(Collected data entries)
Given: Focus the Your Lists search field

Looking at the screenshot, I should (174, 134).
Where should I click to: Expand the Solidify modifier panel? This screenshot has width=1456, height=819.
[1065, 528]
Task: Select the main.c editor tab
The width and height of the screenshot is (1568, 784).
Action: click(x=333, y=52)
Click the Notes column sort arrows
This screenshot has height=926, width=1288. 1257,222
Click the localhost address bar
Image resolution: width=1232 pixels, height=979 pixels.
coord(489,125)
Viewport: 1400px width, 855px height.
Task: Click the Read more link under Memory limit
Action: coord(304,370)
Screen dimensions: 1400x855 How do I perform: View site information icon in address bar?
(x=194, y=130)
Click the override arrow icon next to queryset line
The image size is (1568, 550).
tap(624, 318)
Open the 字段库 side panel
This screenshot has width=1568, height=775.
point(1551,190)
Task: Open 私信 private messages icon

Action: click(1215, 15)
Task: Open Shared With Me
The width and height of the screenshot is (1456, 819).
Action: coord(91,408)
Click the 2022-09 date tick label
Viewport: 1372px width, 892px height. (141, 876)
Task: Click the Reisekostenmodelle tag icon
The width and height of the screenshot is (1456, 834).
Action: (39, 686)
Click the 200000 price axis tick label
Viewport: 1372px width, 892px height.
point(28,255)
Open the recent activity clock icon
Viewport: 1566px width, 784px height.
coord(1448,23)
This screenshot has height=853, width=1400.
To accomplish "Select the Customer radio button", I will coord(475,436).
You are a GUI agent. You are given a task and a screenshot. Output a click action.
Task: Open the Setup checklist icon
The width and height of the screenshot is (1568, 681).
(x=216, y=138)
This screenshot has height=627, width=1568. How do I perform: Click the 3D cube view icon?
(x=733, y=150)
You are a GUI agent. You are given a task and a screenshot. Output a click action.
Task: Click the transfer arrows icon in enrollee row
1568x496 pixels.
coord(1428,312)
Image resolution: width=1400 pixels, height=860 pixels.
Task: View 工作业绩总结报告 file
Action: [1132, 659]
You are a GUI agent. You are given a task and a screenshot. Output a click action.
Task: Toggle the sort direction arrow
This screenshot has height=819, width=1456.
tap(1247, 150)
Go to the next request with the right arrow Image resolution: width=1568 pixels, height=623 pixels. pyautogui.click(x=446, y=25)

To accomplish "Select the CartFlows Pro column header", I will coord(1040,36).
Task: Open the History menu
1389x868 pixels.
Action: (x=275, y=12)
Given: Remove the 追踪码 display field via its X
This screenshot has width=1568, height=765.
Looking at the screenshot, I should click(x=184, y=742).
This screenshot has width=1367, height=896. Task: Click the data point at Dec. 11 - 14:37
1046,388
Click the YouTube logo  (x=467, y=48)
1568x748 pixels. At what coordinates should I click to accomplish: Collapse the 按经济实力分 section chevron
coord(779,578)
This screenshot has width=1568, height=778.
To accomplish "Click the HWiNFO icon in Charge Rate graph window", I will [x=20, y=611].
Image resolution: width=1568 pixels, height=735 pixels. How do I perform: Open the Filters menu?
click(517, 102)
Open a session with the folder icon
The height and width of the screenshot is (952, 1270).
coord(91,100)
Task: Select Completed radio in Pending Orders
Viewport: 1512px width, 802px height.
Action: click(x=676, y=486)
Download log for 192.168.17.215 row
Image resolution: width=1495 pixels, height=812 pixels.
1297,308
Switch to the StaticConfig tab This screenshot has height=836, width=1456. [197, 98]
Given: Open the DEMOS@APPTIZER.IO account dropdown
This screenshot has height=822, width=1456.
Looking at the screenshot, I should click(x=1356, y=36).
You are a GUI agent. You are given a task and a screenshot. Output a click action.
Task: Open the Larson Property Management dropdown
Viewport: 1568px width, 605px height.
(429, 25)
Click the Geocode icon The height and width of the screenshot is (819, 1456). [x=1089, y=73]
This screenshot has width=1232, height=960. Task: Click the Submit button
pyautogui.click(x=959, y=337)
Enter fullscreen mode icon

### Your task
Each line above that includes the word "dropdown" is to be copied.

### Response to the exercise
Given: Open the DEMOS@APPTIZER.IO account dropdown
Task: Open the Larson Property Management dropdown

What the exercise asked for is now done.